Problems to solve:
a. Translate into Spanish the following sentence from the passage on expected tax increases below: "Tax increase legislation might not cue up in Congress until the latter part of 2021 or even further down the road, he said."
b. Extend the passage on expected tax increases below, beginning after its final sentence.

Text provided:
━━━━━━━━━━

Approximately 70% of the 578 chief financial officers and other business executives who answered PwC's Road to Election 2020 Pulse Survey predicted higher tax rates in the coming years.
The timing of any upcoming tax increases is uncertain and will depend on several factors, including Congress' political makeup and the state of the U.S. economy, said Rohit Kumar, co-leader of PwC's national tax office and a former deputy chief of staff to Senate Majority Leader Mitch McConnell, R-Ky.
The first order of business for Democrats if they control Washington next year will be a deficit-financed stimulus bill providing more pandemic relief, Kumar predicted, noting that a closely divided Senate would likely rely on a time-consuming budget reconciliation process in order to pass legislation. Tax increase legislation might not cue up in Congress until the latter part of 2021 or even further down the road, he said.
"I think it'll depend both on who controls Congress, but also, frankly, the state of the economy and to what degree there's a judgment, both economic and political, that the system can tolerate revenue increases to pay for additional spending programs," he said.

━━━━━━━━━━

Information supplied:
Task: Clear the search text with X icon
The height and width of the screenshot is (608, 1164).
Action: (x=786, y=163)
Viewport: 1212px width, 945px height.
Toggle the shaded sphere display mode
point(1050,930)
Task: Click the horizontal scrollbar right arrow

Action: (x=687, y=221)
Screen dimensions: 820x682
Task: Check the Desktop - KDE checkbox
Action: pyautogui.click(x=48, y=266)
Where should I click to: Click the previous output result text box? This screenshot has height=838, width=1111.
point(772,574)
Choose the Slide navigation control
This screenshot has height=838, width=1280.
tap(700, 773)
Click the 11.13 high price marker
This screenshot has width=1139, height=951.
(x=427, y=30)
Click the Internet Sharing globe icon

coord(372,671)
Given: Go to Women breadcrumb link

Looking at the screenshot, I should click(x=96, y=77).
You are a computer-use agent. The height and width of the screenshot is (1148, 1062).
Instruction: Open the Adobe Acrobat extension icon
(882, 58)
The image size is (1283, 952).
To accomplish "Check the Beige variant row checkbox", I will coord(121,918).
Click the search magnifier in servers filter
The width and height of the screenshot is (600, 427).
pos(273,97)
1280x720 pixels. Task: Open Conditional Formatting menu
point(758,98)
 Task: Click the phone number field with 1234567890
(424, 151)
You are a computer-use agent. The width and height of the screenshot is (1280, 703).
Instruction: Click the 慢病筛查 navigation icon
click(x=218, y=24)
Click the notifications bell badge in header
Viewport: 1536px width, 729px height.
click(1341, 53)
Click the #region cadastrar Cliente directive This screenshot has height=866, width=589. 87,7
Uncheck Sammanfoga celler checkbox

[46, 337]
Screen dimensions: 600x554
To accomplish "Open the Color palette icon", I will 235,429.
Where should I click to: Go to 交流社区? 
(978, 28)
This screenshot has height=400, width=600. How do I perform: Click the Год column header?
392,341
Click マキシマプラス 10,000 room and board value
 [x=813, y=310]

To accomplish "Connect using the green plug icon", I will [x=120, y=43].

━━━━━━━━━━

Response list:
a. La legislación sobre aumentos de impuestos podría no llegar al Congreso hasta la parte final de 2021 o incluso más adelante, dijo.

b.
Businesses aren't likely to make up the lost revenue from paying higher taxes by raising prices on low-income Americans who have a very limited ability to bear financial strain during the pandemic, said Tim Ryan, PwC's U.S. chairman and senior partner.
In this hypercompetitive U.S. business environment, companies are attempting to lower the costs of products and services to make them affordable while looking to drive growth by boosting productivity, Ryan said.
Those transformation and productivity efforts that PwC's clients are undertaking will decide who wins, Ryan said.
Businesses have already started modeling scenarios that include higher tax rates, which are more likely than another round of tax cuts following 2017's historic federal tax overhaul , Kumar said.
The survey shows that corporations with limited investment dollars are starting to think through whether the November elections will lead to future tax increases or a continuation of trade tensions, Kumar said. If tax law changes aren't likely, then investment dollars that could have been put in tax planning or other tax activities can be redirected into supply chain-oriented activity, he said.
Even before the pandemic, businesses were planning for a rise in tax controversy, Ryan said, citing Organization for Economic Cooperation and Development efforts to determine if corporations are paying their fair share of taxes. He said tax controversy takes place in many shapes and forms, such as facing a challenge on a return.
If Congress doesn't change the tax law to offset the cost of pandemic relief, the federal government could attempt to make up lost revenue by becoming "more aggressive in [the] enforcement of existing law," Kumar said.